═══ Data provided ═══
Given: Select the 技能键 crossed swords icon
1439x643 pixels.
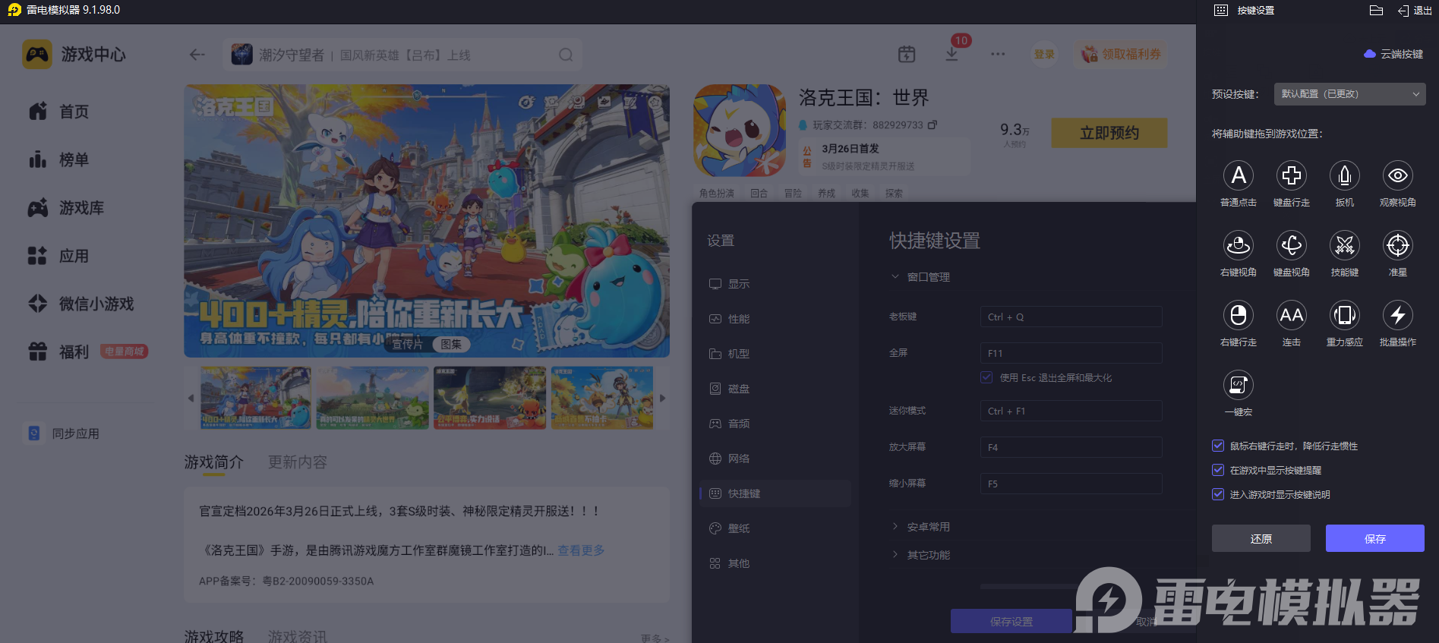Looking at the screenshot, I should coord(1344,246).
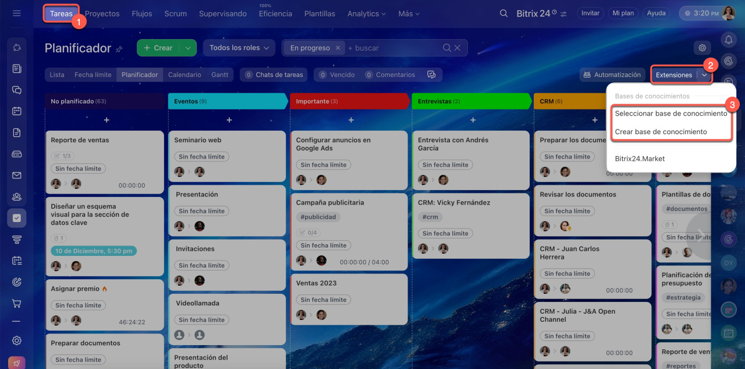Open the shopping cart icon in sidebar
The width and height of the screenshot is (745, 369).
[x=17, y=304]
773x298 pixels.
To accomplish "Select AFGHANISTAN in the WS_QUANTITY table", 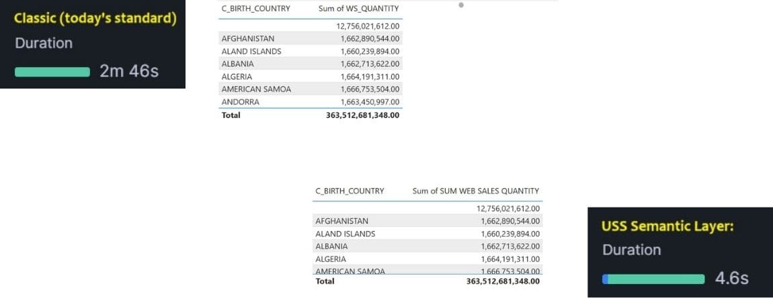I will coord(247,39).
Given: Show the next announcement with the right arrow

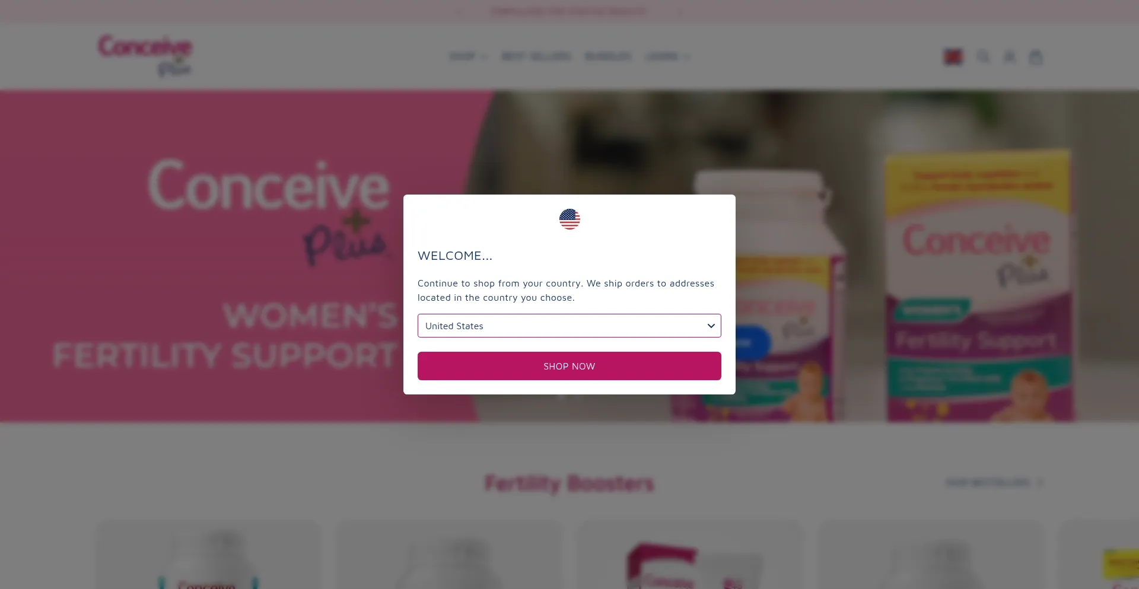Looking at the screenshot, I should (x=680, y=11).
═══
◆ **What the task asks**:
Start with the first line of the records above and end with the line containing "773x298 pixels.". Output those lines exactly, pictures excluded.

◆ **Response for this exercise**:
Given: Select the 技能键 crossed swords icon
1439x643 pixels.
Looking at the screenshot, I should coord(1344,246).
Open the shopping cart icon in sidebar
The width and height of the screenshot is (745, 369).
[x=17, y=304]
773x298 pixels.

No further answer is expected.